___ Kutipan Dokumen ___
» Website: https://www.retorika.id » Email: redaksi@retorika.id, lpmretorikafisipua@gmail.com » Alamat: Gedung FISIP Unair, Jl. Dharmawangsa Dalam 4-6 Surabaya 60286 » Telepon: .

Liputan Khusus
ASIEQ Educare: PFA dan SHA sebagai Terapi Kesehatan Mental di Masa Pandemi
14 Agustus 2021 | Liputan Khusus | Dibaca 1565 kali
ASIEQ Educare: PFA dan SHA sebagai Terapi Kesehatan Mental di Masa Pandemi: - Foto: DOKUMENTASI PRIBADI /AISYAH AMIRA WAKANG
“Setiap orang, punya coping – usaha untuk menetralisasi atau mengurangi stres. Sehingga dengan tanpa belajar teknik-teknik relaksasi atau terapi psikologi, setiap manusia bisa beradaptasi terhadap stres yang mereka alami,” ujar Suryantingsih, S.Psi., M.Psi., Psikolog dalam webinarnya yang bertajuk Self Healing ASIEQ: Psychological First Aid Dampak Pandemi Covid 19 pada Minggu (1/8/2021) kemarin. Namun, ia juga menambahkan, pada masa pandemi ini timbul permasalahan yang semakin sulit, sehingga menimbulkan masalah psikologis yang lebih kompleks. Maka, kita perlu belajar management stres dan terapinya agar sehat jiwa dan raga. Jenis-jenis terapi yang dimaksud ada dua, yakni Psychological First Aid (PFA) dan Self Healing ASIEQ (SHA).

retorika.id- Sejak Juli lalu, angka kematian pasien Covid-19 meningkat di Indonesia. Dirilis dari Katadata.co.id pada Senin (12/7) lonjakan kasus positif mencapai 40.427 orang. Hal ini menyebabkan Indonesia menjadi negara yang memiliki peringkat tertinggi di dunia. Pandu Riono selaku Epidemiolog Fakultas Kesehatan Masyarakat Universitas Indonesia (FKM UI) menyatakan, saat ini Indonesia sudah masuk gelombang kedua lonjakan kasus Virus Corona (Covid-19) dan bersiap menuju puncaknya.

Tidak jarang dipelbagai daerah ada sirine suara ambulan berlalu lalang tiap beberapa menit sekali, rumah sakit kolaps, informasi donor plasma bertebaran di berbagai media sosial, kebutuhan mencari oksigen, hingga kabar duka dari orang-orang sekitar yang meramaikan notifikasi gawai. Suryantiningsih, S.Psi., M.Psi., Psikolog menyatakan jika hal tersebut juga dapat berdampak pada kondisi psikologis seseorang.

“Bayangkan, di grup itu isinya dalam satu hari banyak sekali (red. Ucapan) innalillahi innalillahi, lagi, innalillahi, teman saya meninggal dunia, suami teman, kemudian saudara. Rasanya merinding sekali, seperti menunggu giliran. Terus terang, saya sendiri juga stres berat waktu itu,” ujar Yanti melalui webinarnya yang bertajuk “ Self Healing ASIEQ: Psychological First Aid Dampak Pandemi Covid 19” pada Minggu (1/8/2021) kemarin.
___ Cuplikan Data ___
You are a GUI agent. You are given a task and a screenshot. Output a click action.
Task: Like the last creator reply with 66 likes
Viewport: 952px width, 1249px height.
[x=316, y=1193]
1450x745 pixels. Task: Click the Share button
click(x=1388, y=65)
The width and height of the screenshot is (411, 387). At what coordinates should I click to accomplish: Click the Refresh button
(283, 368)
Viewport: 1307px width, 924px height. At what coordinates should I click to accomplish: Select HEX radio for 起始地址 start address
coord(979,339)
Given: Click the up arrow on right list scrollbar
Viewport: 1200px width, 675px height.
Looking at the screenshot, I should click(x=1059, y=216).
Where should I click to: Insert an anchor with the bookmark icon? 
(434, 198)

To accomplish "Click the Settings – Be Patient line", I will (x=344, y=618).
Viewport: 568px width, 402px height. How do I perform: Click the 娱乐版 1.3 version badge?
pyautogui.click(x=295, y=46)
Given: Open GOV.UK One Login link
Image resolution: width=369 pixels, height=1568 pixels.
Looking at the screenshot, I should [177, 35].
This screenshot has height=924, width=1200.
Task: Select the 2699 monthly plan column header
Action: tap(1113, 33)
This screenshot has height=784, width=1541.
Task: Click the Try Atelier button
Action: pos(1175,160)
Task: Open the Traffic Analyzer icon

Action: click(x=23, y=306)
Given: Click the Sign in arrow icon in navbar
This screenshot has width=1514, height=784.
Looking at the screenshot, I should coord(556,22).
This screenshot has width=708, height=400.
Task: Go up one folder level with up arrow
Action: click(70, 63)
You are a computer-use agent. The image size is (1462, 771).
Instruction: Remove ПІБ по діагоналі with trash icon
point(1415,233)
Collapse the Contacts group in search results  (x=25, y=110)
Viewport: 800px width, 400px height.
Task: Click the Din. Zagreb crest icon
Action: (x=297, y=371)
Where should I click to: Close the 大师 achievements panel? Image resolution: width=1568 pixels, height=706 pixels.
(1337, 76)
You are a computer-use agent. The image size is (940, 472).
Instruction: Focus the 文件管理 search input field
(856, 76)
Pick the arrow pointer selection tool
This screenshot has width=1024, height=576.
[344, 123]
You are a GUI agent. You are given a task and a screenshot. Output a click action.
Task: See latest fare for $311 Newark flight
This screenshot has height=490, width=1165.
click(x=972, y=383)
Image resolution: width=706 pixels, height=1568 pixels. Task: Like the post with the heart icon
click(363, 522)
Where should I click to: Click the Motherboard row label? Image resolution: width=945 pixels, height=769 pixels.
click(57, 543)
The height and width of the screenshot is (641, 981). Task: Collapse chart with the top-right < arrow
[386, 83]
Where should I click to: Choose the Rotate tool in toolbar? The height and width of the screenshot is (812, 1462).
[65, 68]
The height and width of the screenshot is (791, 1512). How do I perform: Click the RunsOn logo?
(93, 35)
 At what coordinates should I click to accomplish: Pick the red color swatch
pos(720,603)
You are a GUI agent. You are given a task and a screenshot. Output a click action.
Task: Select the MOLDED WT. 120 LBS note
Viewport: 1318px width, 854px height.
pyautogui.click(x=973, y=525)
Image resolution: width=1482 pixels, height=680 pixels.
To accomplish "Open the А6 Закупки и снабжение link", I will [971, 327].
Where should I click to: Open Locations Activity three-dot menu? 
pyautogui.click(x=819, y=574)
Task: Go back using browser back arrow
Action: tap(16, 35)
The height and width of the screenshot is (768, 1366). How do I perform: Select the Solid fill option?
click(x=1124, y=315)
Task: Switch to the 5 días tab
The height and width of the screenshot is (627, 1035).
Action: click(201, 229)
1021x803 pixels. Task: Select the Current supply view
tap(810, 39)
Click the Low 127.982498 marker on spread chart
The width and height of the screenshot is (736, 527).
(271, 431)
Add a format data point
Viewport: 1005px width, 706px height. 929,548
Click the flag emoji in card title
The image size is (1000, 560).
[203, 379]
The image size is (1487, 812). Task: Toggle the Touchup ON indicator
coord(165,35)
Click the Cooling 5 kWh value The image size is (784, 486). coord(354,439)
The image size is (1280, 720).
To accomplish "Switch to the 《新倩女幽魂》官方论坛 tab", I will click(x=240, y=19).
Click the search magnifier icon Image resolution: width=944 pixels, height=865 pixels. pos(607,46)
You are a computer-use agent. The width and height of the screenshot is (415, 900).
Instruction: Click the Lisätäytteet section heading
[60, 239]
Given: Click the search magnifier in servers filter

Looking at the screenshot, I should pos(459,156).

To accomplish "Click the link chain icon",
___
* [Ketentuan Latihan]
**A.** Menurut artikel tentang kesehatan mental di masa pandemi, berapa lonjakan kasus positif yang dirilis Katadata.co.id pada Senin (12/7)?
**B.** Dalam artikel tentang kesehatan mental di masa pandemi, kalimat yang diawali "Tidak jarang dipelbagai daerah" menyebut sejumlah keadaan. Tuliskan semuanya.
**C.** Lanjutkan artikel tentang kesehatan mental di masa pandemi, mulai setelah kalimat terakhirnya.

* [Jawaban Bernomor]
**A.** 40.427 orang.

**B.**
- Sirine suara ambulan berlalu lalang tiap beberapa menit sekali
- Rumah sakit kolaps
- Informasi donor plasma bertebaran di berbagai media sosial
- Kebutuhan mencari oksigen
- Kabar duka dari orang-orang sekitar yang meramaikan notifikasi gawai

**C.**
Berdasarkan pengalaman itu pula, Suryantiningsih atau yang akrab dipanggil Bunda Yanti ini membuat formulasi terapi bersama tim komunitas ASIEQ Educare. Sebuah layanan psikologi pendidikan anak dengan meningkatkan 4 kecerdasan, yakni Adversity (AQ), Spiritual (SQ), Intelegensi (IQ), dan Emotional (EQ).

Kecemasan Melanda Masyarakat

Sebelum pelaksanaan webinar dimulai, Yanti dan tim telah menyebarkan survei lewat g-form, untuk mengetahui rasa cemas apa yang masyarakat hadapi selama pandemi Covid-19. Hasilnya, beberapa orang menyatakan jika dirinya takut jatuh sakit dan meninggal dunia, tidak mau datang ke fasilitas layanan kesehatan karena takut tertular saat dirawat, takut kehilangan mata pencaharian, tidak dapat bekerja selama isolasi,  dikeluarkan dari pekerjaan, diasingkan, merasa tidak berdaya untuk melindungi orang-orang terkasih, takut berpisah, menolak mengurus anak kecil/manula, merasa bosan, kesepian, depresi saat isolasi, dan takut mengalami pengalaman wabah sebelumnya.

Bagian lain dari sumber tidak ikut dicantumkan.